Im Fokus standen die bei archäologischen Rettungsgrabungen geborgenen  Kindergräber  des 16. und 17. Jahrhunderts vom Dresdner Frauenkirchhof, vom  Grünen Friedhof in Freiberg sowie  vom Kirchhof von Gablenz. Aufgrund der hohen Fragilität der Skelette, der reichen Beigaben und dem vor Ort herrschenden Zeitdruck wurden viele der Gräber im Block geborgen, um sie später unter optimaleren Voraussetzungen zu restaurieren und konservieren sowie wissenschaftlich zu untersuchen. Deshalb ruhen die Blöcke derzeit noch in der Kühlung der Restaurierungswerkstätten des Landesamtes.
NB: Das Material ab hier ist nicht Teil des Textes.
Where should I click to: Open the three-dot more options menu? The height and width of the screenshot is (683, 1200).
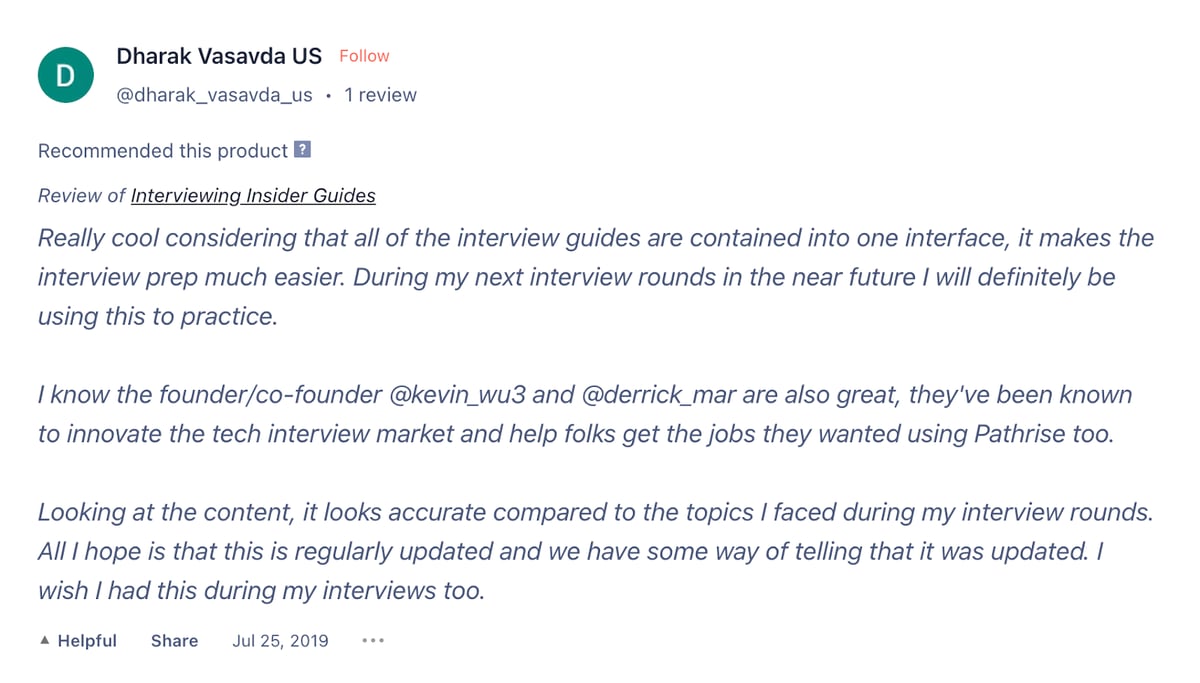point(373,641)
Bild: Präparieren einer barocken Kinderbestattung mit vielfältigen Beigaben für die Blockbergung, Freiberg, Grüner Friedhof.

Präparieren einer barocken Kinderbestattung mit vielfältigen Beigaben für die Blockbergung, Freiberg, Grüner Friedhof. 
(© Landesamt für Archäologie)

Der Workshop diente daher dem  Erfahrungsaustausch von  Fachkollegen auf den Gebieten der Archäologie, Anthropologie, Restaurierung, Geschichte und Volkskunde, um den jeweiligen Stand in Forschung, Methodik und Technik zu bestimmen. Auf dieser Grundlage  wurden  Maßnahmen zur möglichst umfassenden Erschließung dieser Gräber bei gleichzeitig größtmöglicher Erhaltung diskutiert. Vor allem die überaus vielschichtige  Befund- und Fundsituation in den Gräbern mit der Vergesellschaftung zahlreicher unterschiedlichster Materialgruppen wie Knochen, verschiedenste Metalle, Pflanzen, Textilien, Papier und Leder stellt eine restauratorische und konservatorische Herausforderung dar. Diese zu lösen ist Voraussetzung  für alle weiteren archäologischen, anthropologischen und volkskundlichen Fragestellungen. So entspannen sich im Anschluss an die  Fachvorträge  intensive Diskussionsrunden zu möglichen Herangehensweisen und  Lösungsansätzen sowohl für die Restaurierung als auch für die unterschiedlichen Forschungsdisziplinen. Das Landesamt für Archäologie plant die Ergebnisse des Workshops  zu publizieren.